- [About this task]
Look through the data below and show every line that includes "area".

- [Listed entries]

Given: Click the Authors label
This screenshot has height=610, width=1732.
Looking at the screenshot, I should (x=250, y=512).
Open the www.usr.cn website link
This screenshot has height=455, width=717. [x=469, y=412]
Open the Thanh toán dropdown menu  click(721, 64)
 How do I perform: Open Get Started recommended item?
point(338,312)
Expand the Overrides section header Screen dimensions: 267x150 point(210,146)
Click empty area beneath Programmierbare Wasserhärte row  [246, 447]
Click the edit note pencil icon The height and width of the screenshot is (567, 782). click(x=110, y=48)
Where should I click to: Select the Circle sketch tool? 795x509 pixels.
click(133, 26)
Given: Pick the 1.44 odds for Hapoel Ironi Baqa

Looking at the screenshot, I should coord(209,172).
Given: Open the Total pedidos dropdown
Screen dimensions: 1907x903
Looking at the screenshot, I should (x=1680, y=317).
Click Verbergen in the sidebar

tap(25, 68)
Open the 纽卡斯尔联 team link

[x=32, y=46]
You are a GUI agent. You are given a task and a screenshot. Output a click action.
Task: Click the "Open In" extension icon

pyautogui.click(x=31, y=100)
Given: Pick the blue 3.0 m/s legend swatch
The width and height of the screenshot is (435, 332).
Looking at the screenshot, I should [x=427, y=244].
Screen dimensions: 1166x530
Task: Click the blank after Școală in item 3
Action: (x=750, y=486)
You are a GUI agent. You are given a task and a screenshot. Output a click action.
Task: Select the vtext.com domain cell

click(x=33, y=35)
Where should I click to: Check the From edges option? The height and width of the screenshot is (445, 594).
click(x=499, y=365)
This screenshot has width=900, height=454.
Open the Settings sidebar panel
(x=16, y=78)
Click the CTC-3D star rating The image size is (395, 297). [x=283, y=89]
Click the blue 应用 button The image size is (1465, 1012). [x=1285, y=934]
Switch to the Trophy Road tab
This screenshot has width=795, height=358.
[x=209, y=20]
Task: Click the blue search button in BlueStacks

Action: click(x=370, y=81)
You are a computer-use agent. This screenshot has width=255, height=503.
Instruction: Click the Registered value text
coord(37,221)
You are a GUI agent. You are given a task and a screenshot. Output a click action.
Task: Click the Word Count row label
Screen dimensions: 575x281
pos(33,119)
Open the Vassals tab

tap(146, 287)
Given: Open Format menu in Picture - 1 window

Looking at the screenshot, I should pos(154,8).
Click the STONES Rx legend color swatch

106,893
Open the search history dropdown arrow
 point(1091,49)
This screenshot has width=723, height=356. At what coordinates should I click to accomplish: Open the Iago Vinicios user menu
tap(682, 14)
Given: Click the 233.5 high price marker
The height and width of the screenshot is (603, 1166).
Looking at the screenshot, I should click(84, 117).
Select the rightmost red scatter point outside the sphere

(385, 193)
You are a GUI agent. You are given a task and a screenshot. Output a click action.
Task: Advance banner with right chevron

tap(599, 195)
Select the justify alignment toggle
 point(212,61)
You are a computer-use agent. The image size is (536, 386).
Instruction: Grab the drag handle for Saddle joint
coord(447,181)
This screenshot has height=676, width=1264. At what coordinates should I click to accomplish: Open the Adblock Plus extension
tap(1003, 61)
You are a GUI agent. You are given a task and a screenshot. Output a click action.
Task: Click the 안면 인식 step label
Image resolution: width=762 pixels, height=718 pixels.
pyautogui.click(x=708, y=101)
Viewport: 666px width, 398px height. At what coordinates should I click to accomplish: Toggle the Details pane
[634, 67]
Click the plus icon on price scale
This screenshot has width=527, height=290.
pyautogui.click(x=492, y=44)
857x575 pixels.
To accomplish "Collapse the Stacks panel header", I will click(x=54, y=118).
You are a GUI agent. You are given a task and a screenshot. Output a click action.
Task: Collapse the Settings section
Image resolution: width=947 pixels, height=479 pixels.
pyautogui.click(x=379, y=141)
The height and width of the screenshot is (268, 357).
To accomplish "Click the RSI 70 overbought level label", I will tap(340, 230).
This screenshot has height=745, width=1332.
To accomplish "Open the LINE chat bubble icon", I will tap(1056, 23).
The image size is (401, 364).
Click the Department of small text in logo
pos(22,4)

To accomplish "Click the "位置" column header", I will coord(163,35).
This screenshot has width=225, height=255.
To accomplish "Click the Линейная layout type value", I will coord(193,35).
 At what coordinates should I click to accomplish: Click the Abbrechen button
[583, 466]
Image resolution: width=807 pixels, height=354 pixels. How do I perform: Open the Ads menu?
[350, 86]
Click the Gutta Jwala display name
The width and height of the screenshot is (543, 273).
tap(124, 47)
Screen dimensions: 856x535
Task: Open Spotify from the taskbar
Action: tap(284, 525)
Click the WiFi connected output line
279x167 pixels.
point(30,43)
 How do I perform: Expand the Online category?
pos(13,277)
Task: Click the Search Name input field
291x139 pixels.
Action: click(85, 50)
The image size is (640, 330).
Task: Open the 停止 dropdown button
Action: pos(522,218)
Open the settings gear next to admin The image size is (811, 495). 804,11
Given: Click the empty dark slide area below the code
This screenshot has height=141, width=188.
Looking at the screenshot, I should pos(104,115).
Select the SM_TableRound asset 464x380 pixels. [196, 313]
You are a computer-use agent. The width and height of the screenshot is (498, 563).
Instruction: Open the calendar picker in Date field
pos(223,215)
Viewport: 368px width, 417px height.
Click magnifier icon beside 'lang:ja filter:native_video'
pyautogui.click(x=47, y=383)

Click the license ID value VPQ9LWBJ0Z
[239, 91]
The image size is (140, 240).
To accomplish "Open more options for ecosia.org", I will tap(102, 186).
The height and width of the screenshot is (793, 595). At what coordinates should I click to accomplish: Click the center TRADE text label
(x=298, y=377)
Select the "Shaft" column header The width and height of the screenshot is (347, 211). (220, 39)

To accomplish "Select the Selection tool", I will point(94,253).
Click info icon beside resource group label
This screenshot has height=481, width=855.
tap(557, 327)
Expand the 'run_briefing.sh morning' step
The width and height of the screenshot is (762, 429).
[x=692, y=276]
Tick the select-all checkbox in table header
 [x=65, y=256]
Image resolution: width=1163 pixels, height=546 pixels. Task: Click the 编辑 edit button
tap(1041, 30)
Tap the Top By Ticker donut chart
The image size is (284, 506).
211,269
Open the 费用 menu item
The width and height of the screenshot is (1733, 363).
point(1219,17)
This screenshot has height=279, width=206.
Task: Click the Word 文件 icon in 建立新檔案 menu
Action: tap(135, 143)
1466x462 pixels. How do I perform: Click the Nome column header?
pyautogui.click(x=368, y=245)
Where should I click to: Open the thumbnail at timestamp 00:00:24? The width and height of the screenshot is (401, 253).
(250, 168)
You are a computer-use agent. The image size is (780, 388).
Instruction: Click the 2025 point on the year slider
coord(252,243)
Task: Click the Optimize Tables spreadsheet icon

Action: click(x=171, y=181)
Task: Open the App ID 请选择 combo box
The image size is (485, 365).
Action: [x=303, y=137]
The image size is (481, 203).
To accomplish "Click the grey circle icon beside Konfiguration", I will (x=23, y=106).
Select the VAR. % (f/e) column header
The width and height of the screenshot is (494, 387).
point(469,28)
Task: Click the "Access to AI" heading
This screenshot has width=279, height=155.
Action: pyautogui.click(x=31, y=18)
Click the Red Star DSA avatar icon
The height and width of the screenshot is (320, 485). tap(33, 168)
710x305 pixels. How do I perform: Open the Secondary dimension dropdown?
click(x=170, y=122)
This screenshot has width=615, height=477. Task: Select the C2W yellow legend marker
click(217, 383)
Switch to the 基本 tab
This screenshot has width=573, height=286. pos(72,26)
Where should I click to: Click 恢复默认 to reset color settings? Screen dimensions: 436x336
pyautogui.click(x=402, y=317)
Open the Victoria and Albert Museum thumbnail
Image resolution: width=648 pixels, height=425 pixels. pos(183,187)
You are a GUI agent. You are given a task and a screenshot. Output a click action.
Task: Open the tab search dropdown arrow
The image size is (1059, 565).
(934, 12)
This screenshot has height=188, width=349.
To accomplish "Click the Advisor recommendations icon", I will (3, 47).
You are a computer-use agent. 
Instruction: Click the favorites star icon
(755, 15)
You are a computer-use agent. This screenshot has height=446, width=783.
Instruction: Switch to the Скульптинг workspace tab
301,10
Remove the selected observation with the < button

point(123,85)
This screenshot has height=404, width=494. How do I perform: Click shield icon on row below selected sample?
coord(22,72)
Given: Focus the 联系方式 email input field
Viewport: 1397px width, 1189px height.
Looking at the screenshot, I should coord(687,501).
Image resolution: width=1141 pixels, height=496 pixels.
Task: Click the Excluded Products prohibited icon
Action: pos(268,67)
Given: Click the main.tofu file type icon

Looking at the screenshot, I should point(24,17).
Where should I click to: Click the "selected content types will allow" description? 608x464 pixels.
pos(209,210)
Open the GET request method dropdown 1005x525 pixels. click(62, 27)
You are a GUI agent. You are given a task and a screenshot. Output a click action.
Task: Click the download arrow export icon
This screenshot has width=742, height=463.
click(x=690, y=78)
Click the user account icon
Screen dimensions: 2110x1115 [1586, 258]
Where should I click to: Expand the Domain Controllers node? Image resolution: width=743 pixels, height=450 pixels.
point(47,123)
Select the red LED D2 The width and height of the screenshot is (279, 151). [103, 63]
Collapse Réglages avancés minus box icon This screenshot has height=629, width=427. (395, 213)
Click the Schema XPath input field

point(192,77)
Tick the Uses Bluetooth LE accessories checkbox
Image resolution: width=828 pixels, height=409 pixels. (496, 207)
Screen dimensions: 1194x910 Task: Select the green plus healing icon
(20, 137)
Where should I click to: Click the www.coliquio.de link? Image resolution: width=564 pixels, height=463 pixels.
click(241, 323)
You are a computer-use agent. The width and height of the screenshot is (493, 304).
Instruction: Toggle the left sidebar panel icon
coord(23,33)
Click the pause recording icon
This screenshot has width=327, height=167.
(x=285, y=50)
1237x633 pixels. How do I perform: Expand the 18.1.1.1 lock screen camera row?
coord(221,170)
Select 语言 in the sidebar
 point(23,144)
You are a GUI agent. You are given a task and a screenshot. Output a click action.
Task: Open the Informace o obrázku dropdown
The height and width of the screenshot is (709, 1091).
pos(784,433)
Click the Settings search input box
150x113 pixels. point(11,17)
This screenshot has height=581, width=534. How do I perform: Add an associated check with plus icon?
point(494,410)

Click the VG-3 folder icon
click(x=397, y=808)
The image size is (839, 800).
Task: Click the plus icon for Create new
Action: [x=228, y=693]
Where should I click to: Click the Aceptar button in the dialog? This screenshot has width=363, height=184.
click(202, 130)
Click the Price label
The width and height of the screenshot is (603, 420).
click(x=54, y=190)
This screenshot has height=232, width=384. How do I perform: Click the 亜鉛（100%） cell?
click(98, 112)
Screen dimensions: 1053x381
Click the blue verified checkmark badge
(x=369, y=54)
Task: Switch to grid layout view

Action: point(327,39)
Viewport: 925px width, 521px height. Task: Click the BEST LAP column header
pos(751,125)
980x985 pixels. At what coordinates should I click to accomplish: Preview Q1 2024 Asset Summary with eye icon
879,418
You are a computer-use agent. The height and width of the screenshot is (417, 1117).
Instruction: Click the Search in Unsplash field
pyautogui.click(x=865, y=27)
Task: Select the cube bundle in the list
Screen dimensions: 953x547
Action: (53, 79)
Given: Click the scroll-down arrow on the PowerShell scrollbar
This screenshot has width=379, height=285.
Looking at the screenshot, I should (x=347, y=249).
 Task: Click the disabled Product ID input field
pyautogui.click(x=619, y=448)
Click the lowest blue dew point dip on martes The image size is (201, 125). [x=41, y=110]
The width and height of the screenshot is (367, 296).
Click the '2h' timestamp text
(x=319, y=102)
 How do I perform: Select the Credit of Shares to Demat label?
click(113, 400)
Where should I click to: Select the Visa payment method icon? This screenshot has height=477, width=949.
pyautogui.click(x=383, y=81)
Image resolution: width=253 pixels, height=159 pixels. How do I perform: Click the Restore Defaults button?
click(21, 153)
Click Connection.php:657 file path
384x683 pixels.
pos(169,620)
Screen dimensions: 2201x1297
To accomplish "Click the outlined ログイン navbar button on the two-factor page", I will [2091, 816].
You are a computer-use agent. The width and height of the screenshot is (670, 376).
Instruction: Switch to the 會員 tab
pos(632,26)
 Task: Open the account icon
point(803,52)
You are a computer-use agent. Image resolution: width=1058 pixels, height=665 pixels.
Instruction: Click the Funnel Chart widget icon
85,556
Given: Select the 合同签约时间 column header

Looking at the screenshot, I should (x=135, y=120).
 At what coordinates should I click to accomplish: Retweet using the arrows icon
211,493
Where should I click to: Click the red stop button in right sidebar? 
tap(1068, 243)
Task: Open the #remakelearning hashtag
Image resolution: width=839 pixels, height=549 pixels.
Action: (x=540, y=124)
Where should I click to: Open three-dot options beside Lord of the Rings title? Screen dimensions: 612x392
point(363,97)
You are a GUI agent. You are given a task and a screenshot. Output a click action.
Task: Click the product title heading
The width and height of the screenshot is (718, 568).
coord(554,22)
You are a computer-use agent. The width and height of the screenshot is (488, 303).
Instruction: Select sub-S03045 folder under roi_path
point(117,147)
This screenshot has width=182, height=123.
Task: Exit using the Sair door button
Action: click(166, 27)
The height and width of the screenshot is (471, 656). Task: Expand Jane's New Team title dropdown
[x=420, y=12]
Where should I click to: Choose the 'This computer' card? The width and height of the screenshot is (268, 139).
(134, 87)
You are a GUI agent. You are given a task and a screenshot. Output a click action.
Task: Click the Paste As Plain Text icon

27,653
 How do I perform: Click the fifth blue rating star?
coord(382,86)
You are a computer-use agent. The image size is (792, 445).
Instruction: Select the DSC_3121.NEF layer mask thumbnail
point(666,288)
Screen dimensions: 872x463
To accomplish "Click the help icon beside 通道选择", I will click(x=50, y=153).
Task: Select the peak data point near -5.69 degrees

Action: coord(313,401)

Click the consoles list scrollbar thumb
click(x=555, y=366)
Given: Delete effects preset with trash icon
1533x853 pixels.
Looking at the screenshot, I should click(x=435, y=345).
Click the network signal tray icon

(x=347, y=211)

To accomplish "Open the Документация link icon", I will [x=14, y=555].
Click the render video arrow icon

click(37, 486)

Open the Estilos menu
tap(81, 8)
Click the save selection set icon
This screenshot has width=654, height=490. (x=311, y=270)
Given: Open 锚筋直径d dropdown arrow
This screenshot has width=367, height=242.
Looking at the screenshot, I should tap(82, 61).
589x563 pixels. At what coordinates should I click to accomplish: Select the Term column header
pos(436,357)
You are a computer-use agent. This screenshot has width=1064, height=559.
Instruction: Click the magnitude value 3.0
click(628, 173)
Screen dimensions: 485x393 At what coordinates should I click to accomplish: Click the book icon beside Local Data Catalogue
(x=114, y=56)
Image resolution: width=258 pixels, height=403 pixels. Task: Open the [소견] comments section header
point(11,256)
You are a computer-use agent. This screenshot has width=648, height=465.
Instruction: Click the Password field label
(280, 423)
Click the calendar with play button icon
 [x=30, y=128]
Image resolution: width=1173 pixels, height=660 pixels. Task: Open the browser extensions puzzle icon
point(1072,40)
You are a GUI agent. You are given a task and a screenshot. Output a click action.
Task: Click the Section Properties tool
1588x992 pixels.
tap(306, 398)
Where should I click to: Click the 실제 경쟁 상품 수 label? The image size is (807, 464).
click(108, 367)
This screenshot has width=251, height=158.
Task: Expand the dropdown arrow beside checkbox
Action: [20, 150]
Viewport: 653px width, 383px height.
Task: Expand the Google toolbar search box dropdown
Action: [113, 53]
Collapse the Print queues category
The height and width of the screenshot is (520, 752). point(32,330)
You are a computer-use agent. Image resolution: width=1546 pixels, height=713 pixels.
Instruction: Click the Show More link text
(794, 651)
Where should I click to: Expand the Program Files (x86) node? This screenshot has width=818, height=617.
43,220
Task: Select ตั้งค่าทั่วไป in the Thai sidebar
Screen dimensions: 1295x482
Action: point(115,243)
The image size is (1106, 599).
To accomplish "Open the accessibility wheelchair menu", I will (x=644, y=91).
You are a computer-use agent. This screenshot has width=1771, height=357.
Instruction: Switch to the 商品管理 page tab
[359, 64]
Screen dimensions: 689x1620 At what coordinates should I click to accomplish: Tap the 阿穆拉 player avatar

- [Result for this exercise]
Click empty area beneath Programmierbare Wasserhärte row  [246, 447]
Given: Click the empty dark slide area below the code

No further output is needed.